(Raw data begins)

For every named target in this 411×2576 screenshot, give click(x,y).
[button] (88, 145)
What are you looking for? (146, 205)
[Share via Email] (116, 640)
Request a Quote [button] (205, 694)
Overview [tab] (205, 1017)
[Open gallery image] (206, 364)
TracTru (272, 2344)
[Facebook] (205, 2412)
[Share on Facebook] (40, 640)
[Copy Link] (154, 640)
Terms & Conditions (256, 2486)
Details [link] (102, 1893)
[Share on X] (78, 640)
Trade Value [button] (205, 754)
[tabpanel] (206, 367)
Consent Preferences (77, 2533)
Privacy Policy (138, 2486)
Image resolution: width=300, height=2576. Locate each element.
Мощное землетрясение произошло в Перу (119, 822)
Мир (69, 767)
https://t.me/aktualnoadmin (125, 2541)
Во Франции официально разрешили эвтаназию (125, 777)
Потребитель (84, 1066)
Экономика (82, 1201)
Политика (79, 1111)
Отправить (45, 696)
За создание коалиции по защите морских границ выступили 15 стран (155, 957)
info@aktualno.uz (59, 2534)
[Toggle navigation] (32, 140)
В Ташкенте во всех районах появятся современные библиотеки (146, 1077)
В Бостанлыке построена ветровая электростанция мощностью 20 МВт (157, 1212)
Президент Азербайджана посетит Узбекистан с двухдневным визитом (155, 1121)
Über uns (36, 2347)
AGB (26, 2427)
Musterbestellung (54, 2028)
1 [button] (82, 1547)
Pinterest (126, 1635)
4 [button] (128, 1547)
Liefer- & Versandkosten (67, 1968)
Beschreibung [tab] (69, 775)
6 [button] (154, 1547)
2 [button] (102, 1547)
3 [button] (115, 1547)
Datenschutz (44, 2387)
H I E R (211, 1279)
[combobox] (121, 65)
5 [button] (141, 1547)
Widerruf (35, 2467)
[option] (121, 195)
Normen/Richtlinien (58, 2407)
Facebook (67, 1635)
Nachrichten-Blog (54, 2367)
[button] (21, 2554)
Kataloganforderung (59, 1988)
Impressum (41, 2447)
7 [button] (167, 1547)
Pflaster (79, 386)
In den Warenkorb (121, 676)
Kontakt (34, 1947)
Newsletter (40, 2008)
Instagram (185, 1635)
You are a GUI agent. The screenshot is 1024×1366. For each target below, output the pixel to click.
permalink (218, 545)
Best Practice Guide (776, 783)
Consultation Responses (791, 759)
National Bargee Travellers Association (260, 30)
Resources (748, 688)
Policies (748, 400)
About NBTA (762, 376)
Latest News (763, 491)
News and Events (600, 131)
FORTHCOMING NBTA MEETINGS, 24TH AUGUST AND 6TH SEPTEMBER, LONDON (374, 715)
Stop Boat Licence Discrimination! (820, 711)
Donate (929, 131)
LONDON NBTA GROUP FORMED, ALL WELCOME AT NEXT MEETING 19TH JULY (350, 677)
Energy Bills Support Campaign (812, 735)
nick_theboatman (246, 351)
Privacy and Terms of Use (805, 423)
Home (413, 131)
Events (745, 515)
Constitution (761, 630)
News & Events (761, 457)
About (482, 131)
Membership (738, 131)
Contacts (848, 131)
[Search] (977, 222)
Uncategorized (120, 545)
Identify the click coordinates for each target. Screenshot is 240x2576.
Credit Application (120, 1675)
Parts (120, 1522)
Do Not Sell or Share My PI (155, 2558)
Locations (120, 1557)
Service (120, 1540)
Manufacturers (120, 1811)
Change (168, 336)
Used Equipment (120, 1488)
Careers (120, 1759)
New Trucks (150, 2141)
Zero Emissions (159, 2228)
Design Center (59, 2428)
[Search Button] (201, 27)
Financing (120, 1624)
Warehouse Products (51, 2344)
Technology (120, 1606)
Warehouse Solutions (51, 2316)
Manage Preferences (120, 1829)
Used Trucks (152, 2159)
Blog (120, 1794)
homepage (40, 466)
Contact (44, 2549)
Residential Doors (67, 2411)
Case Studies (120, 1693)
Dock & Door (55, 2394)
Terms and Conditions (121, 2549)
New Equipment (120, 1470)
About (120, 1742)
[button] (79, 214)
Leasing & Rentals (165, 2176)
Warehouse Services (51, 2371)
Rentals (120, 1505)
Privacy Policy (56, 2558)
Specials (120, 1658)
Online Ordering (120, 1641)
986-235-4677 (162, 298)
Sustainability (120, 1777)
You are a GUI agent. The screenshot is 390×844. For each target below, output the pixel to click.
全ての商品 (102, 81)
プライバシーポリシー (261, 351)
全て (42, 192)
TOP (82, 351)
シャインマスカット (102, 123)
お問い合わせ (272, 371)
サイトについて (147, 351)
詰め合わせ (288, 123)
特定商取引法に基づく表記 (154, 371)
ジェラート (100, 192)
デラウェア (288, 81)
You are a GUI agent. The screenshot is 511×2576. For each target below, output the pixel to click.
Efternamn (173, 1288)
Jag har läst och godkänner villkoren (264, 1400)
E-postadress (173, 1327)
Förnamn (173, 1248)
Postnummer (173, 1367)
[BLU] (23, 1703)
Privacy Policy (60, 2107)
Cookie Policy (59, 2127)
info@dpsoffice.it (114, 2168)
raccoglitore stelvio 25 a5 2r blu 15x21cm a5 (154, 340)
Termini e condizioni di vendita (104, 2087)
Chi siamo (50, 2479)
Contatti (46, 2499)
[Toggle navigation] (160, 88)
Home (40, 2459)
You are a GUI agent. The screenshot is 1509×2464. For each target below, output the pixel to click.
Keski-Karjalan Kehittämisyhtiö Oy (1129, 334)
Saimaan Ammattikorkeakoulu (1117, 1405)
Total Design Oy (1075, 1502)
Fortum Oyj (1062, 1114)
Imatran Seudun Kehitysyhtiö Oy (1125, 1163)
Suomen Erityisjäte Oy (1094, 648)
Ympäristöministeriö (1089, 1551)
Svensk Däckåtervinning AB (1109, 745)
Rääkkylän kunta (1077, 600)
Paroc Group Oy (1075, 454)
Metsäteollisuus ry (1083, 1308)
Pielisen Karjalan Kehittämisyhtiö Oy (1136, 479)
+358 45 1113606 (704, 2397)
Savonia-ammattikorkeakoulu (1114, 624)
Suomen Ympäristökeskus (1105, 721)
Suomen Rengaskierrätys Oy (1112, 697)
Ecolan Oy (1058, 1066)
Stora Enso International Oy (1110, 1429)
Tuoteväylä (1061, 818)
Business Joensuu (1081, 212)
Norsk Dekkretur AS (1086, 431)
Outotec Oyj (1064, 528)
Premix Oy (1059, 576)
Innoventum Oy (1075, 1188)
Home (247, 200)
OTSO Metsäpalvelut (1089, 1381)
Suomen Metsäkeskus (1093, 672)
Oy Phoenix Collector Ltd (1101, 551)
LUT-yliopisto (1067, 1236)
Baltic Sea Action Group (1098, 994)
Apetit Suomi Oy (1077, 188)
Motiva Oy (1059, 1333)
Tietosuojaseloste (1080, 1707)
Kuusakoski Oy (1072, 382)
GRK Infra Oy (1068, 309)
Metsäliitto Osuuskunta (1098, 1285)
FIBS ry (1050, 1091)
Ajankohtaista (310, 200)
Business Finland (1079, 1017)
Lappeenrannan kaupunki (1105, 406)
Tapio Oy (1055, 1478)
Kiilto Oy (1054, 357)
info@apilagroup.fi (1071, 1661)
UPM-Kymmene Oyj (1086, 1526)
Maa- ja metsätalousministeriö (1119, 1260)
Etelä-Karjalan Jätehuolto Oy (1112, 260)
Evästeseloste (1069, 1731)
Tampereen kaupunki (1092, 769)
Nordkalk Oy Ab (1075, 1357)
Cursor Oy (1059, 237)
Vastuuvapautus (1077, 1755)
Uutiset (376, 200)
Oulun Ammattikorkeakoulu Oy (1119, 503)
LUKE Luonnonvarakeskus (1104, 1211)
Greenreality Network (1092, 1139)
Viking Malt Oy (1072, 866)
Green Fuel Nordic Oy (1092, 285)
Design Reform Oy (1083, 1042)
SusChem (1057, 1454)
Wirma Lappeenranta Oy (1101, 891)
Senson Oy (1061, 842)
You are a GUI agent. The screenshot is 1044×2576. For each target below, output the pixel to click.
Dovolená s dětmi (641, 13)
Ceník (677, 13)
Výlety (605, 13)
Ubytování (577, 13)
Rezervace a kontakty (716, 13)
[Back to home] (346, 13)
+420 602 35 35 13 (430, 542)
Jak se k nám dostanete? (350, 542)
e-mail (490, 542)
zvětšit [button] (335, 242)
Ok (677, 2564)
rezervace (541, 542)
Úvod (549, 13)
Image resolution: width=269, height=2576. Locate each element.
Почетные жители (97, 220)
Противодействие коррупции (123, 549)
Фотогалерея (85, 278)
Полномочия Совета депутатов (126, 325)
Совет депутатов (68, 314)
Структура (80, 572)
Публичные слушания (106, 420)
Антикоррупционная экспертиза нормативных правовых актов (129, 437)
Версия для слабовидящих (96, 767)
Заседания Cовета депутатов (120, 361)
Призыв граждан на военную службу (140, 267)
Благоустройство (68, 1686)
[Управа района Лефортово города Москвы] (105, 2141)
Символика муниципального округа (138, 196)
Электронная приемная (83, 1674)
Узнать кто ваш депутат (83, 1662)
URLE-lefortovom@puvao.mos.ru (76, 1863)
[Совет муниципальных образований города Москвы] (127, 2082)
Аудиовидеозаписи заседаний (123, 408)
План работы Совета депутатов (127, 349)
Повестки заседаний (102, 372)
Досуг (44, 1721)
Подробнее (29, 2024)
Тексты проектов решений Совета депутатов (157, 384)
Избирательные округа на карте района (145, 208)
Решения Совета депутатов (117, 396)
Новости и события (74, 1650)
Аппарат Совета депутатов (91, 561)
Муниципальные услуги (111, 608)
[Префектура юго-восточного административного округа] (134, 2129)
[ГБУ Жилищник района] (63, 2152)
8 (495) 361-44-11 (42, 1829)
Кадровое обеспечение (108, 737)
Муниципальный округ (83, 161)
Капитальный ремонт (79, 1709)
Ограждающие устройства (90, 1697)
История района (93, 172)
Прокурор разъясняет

(Raw data ends)

• **Problem to work on**
Find and copy each line of the data where "Preferences" is present.

• **Expected answer**
Consent Preferences (77, 2533)
Manage Preferences (120, 1829)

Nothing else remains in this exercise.